Hope this clears you with what a substring() method does!
for (let i = 0; i < input.length; i++) {
this.insertSuffix(input.substring(i), i)
}
In the above code, if the input string is “banana”, the build method would call:
insertSuffix("banana", 0) -> i = 0
insertSuffix("anana", 1) -> i = 1
insertSuffix("nana", 2) -> i = 2
insertSuffix("ana", 3) -> i = 3
insertSuffix("na", 4) -> i = 4
insertSuffix("a", 5) -> i = 5
This would result in a suffix tree that represents all the suffixes of “banana”: “banana”, “anana”, “nana”, “ana”, “na”, and “a
Understanding insertSuffix
method
The insertSuffix method will be as shown below
insertSuffix(suffix, index) {
let node = this.root
for (let i = 0; i < suffix.length; i++) {
let char = suffix[i];
if (!node.children[char]) {
node.children[char] = new suffixTreeNode();
}
node = node.children[char];
node.indices.push(index);
}
}
-
The method starts by initializing the
current node to the root node
of the suffix tree. -
It then iterates over the characters of the suffix using a for loop. For each character, the method checks if the current node has a child node that represents the character. If it does not, the method creates a new child node for the character and adds it to the children object of the current node. The method then updates the current node to be the newly created child node.

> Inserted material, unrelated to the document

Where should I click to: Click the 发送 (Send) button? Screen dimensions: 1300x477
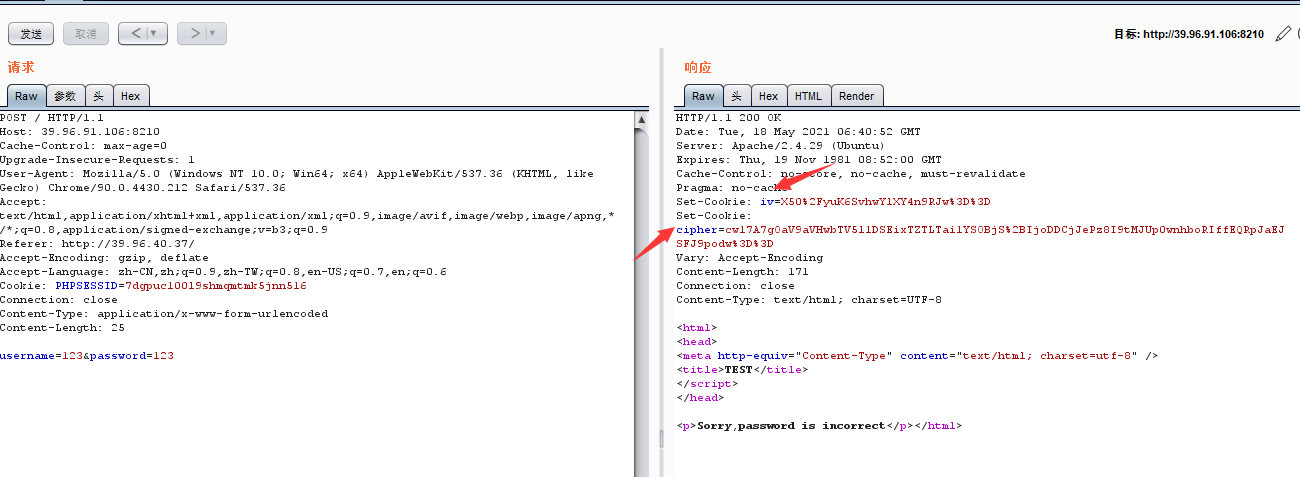click(x=31, y=34)
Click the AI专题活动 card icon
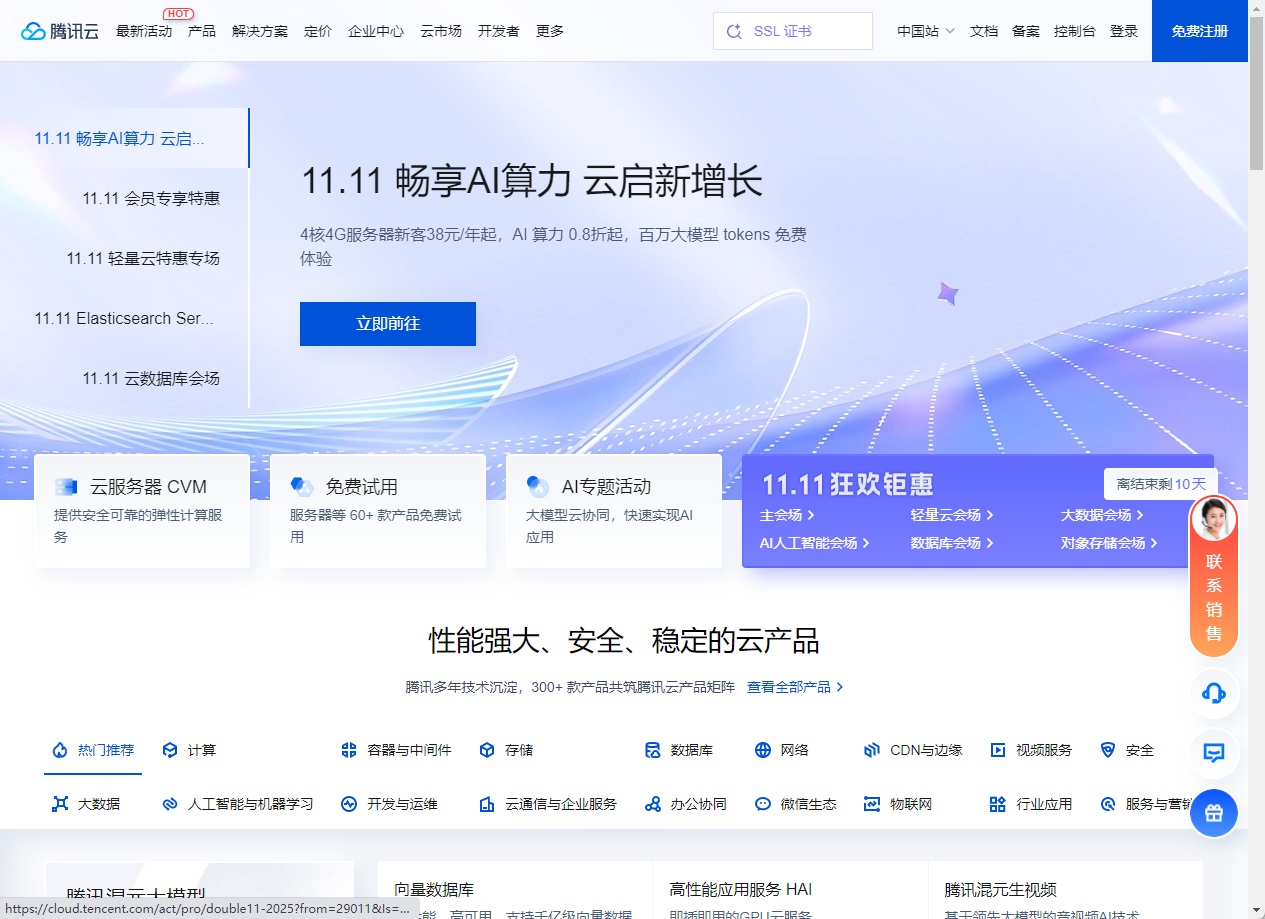This screenshot has width=1265, height=919. tap(538, 487)
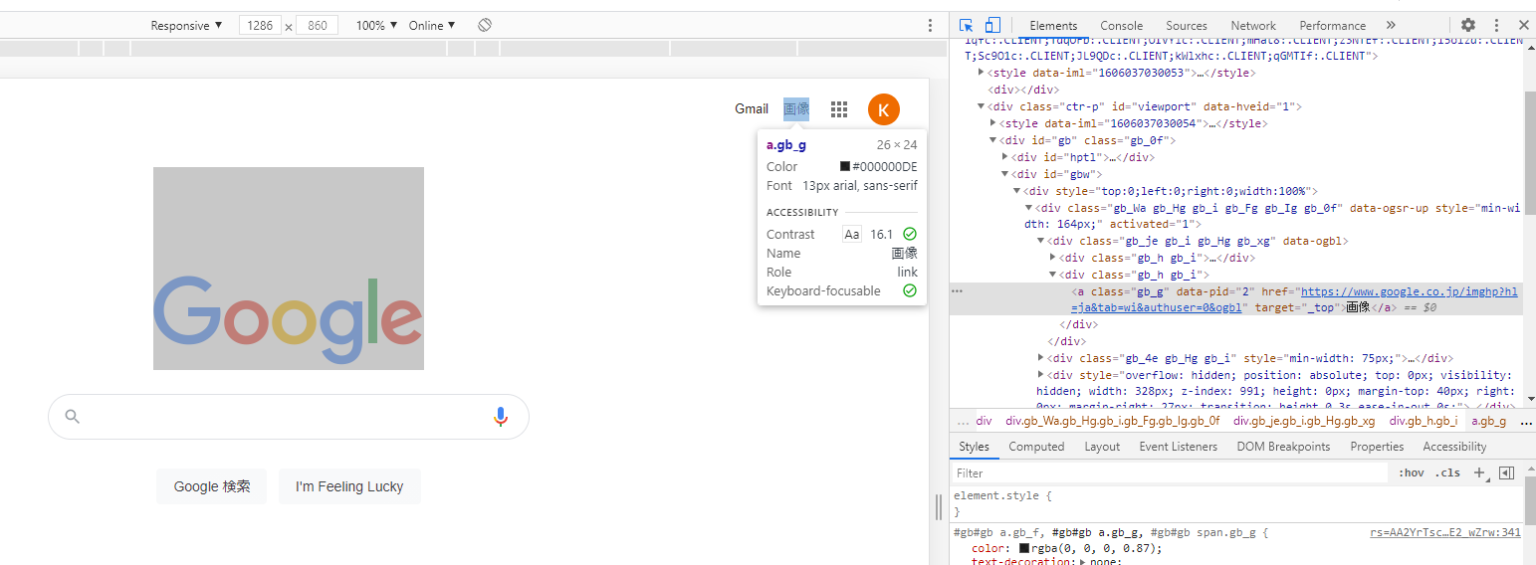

Finally, when the loop is finished, the method adds the starting index of the suffix to the indices array of the current node, which represents the leaf node that represents the suffix.
lets dissect little more
-
For the first character “b”, the method checks if the root node has a child node for “b”. Since it does not, the method creates a new child node for “b” and updates the current node to be the new child node.
-
For the second character “a”, the method checks if the current node (the child node for “b”) has a child node for “a”. Since it does not, the method creates a new child node for “a” and updates the current node to be the new child node.

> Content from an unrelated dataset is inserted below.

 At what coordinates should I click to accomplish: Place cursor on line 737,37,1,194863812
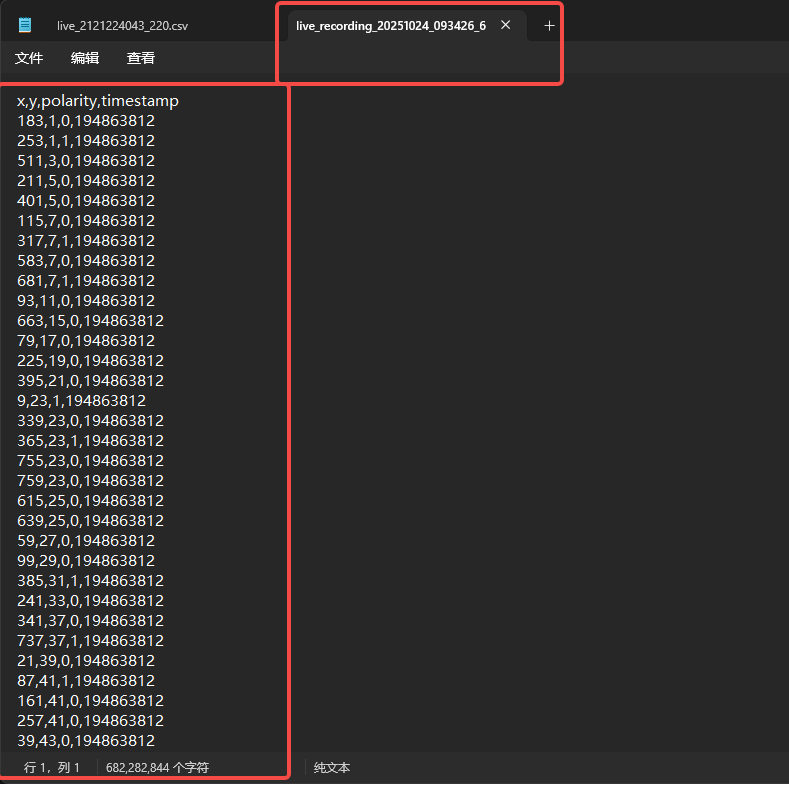click(x=90, y=641)
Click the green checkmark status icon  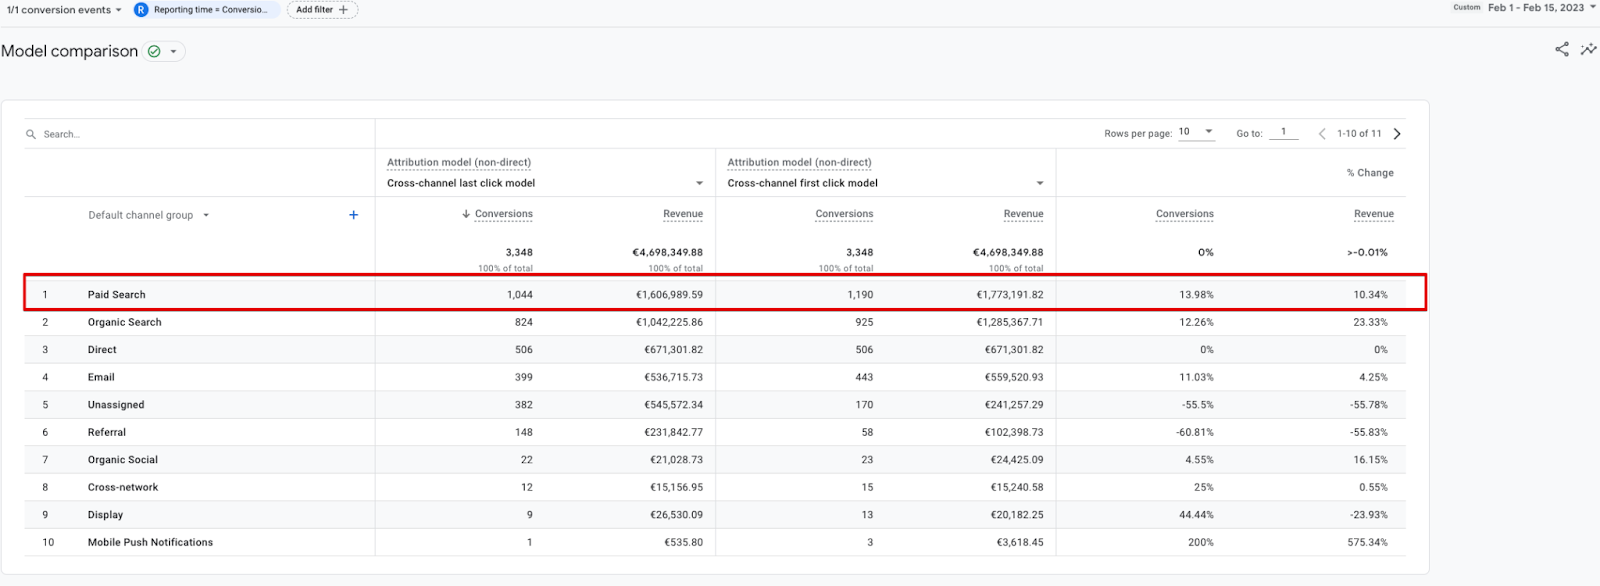154,52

Similarly, it proceeds for other characters too.
Finally, at the end the method adds the starting index 0 to the indices array of the current node, which represents the leaf node
that represents the suffix “banana”.
So, Now you have finally created a suffix tree. But, we need more. That is, it’s not just enough to create a tree, you need to perform search operation on it.
understanding search
method
search(pattern) {
let node = this.root;
for (let i = 0; i < pattern.length; i++) {
let char = pattern[i];
if (!node.children[char]) {
return null;
}
node = node.children[char];
}
return node.indices;
}
The search method is fairly simple and direct.
The search method takes a pattern string as input and returns an array of indices where the pattern occurs in the input string. The method searches for the pattern in the suffix tree by traversing the tree from the root node to a leaf node that represents a suffix that starts with the pattern.
This is the search method of the SuffixTree class in a simple implementation of a suffix tree in JavaScript.
The search method takes a pattern string as input and returns an array of indices where the pattern occurs in the input string. The method searches for the pattern in the suffix tree by traversing the tree from the root node to a leaf node that represents a suffix that starts with the pattern.
The method starts by initializing the current node to the root node of the suffix tree. It then iterates over the characters of the pattern using a for loop. For each character, the method checks if the current node has a child node that represents the character. If it does not, the method returns null, indicating that the pattern does not occur in the suffix tree.
If the current node has a child node that represents the character, the method updates the current node to be the child node and continues iterating over the characters of the pattern. When the loop is finished, the method returns the indices array of the current node, which represents the leaf node that represents a suffix that starts with the pattern. If the pattern does not occur in the suffix tree, the method returns null.